Electrical and electrochemical characterization of electroconductive PPy-p(HEMA) composite hydrogels

Abstract

Two groups of polymers that have been the focus of widespread research are hydrogels and conducting electroactive polymers (CEPs). 'Intelligent' hydrogels are highly hydrophilic, cross-linked polymers possessing hydration properties that change in response to specific environmental stimuli such as pH, ionic strength, chemical species, magnetic fields, etc. Conducting electroactive polymers such as polypyrrole, polyaniline and polythiophene are highly conjugated, redox-active polymers with electrical and optical properties that change through many orders of magnitude depending upon redox state (doping).

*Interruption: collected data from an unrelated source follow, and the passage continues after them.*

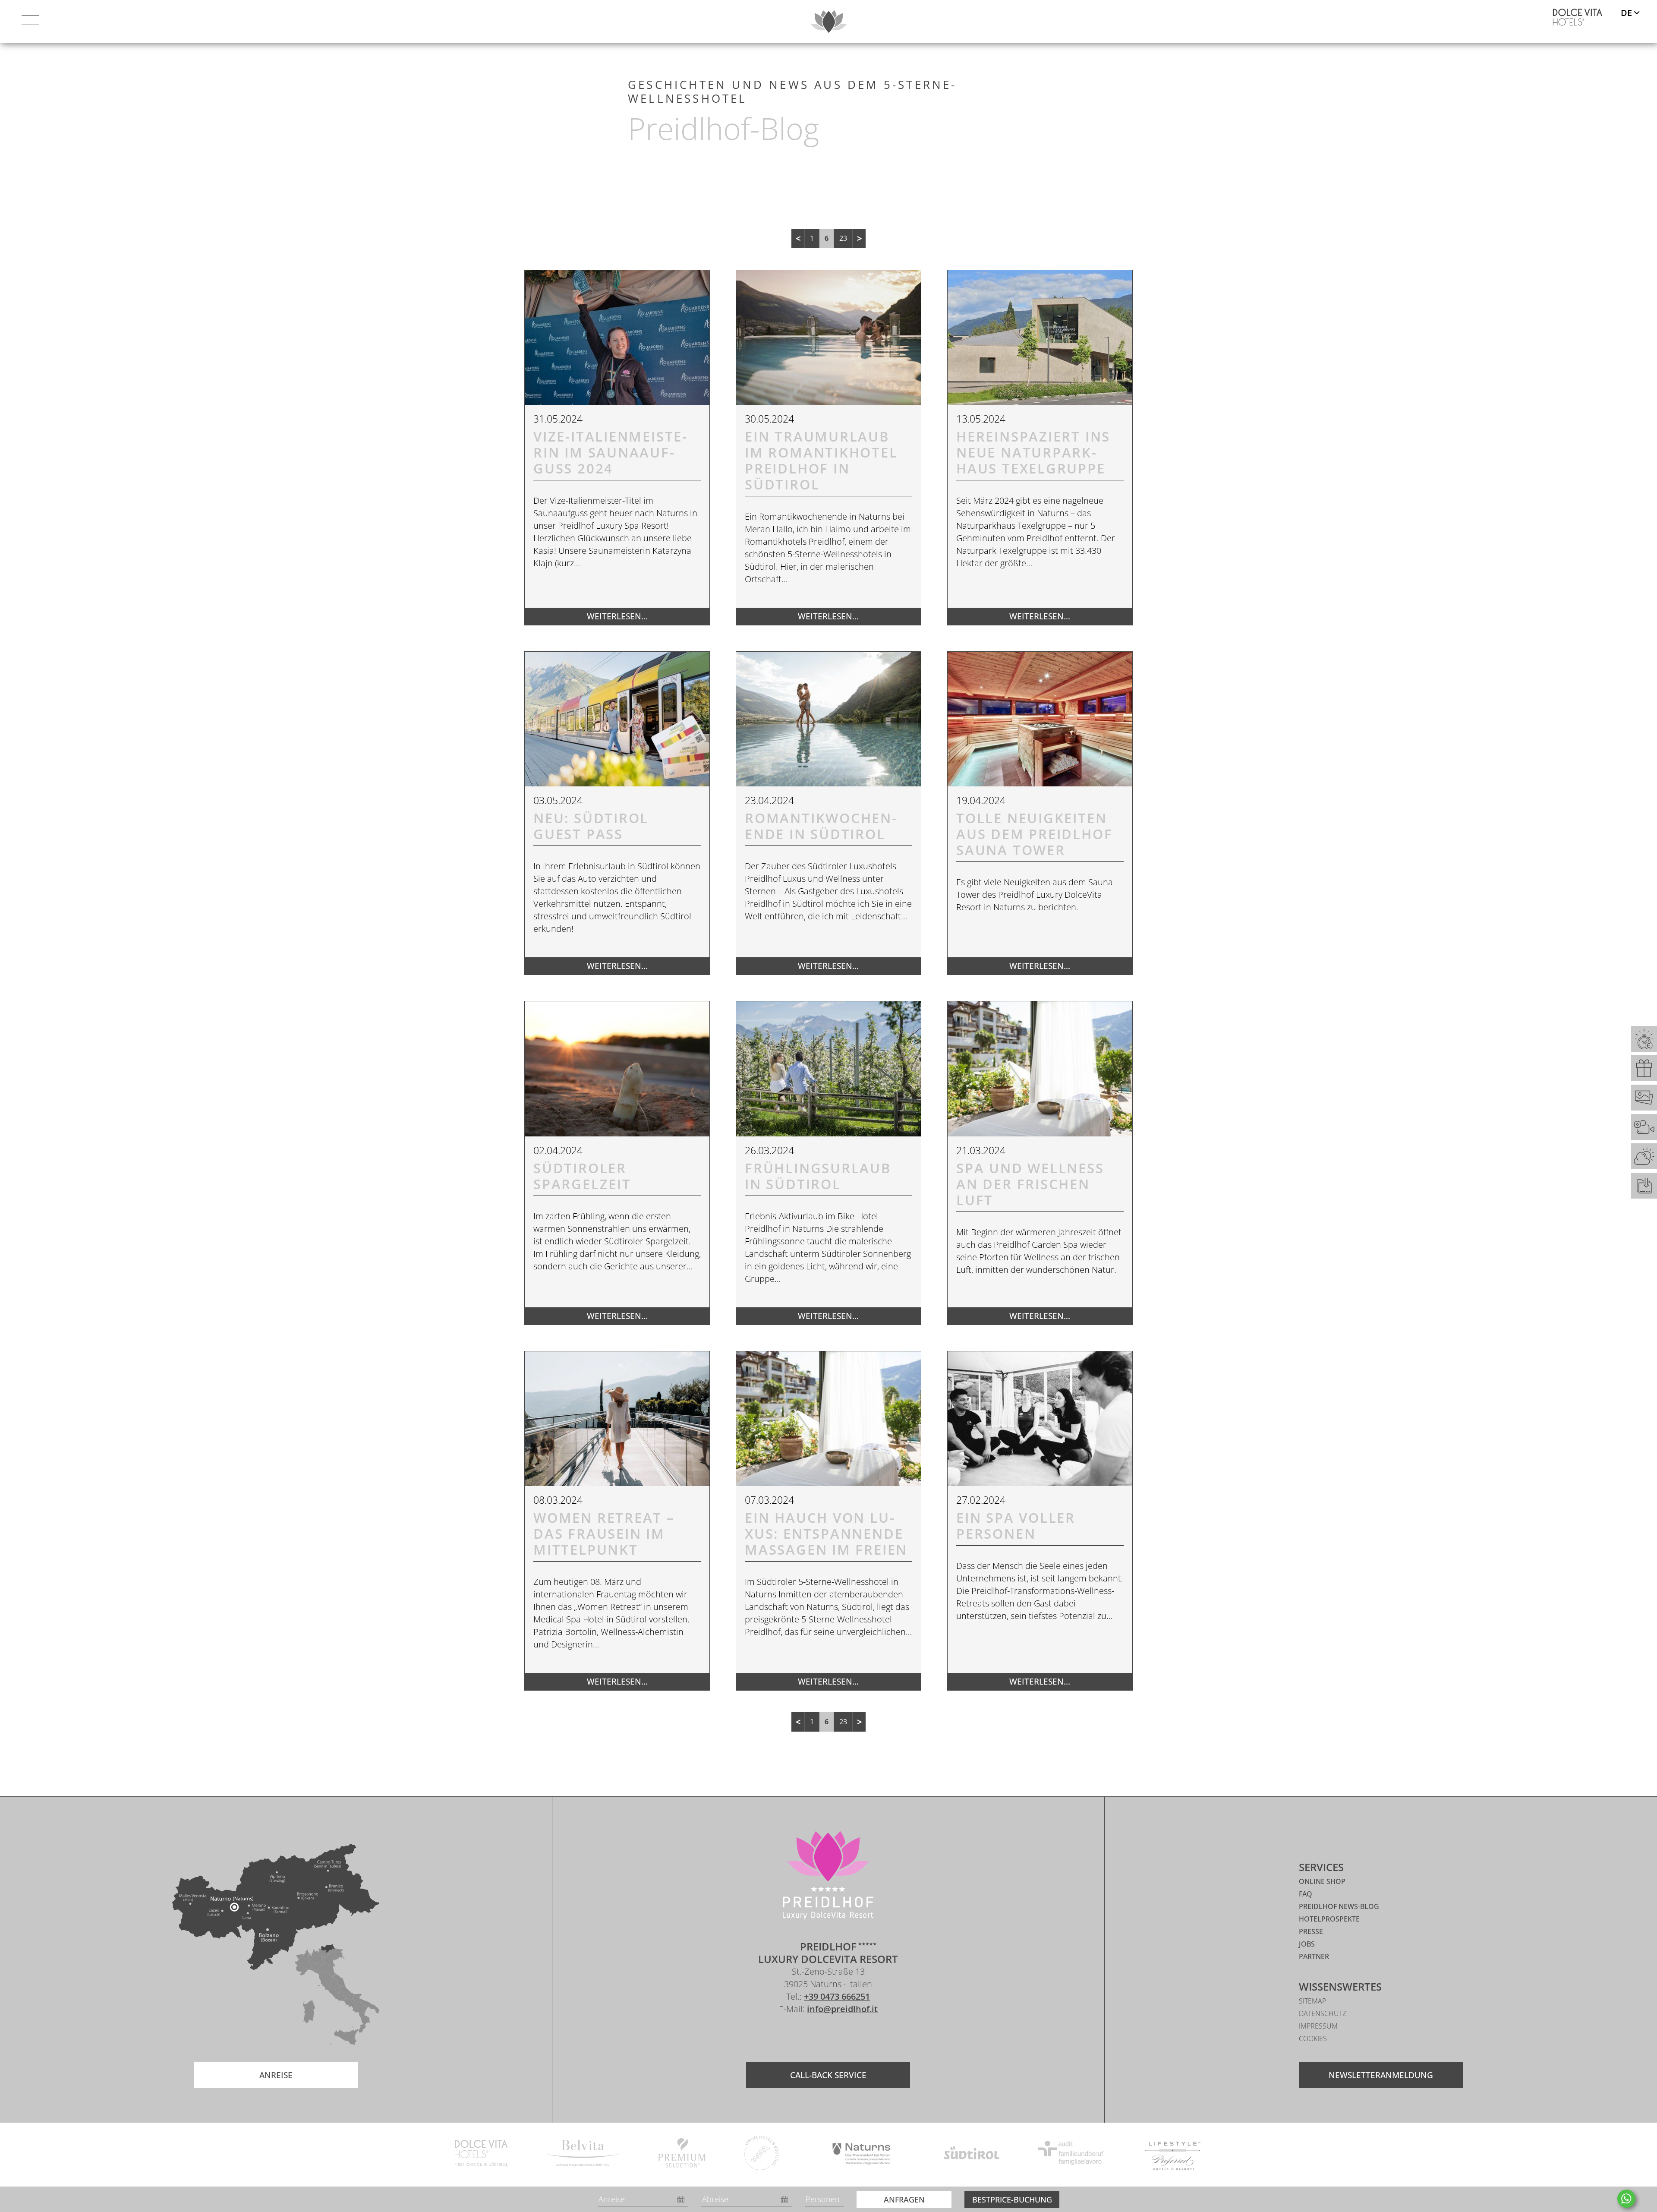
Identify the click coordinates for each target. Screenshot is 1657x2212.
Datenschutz (1322, 2013)
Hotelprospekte (1329, 1919)
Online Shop (1322, 1881)
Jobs (1307, 1944)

We have formed composites of inherently conductive polypyrrole within highly hydrophilic poly(hydroxyethyl methacrylate)-based hydrogels. These materials retain the hydration characteristics of hydrogels as well as the electroactivity and electronic conductivity of CEPs and are thus called 'electroconductive hydrogels'. The electrical and electrochemical properties of these polymer composites have been investigated. The electrochemical characteristics observed by cyclic voltammetry suggest less facile reduction of PPy within the composite hydrogel compared to electropolymerized PPy, as shown by the shift in the reduction peak potential from -472 mV for electropolymerized polypyrrole to -636 mV for the electroconductive composite gel. The network impedance magnitude for the electroconductive hydrogel remains quite low, ca. 100 Ohms, even upon approach to DC, over all frequencies and at all offset potentials suggesting retained electronic (bipolaronic) conductivity within the composite.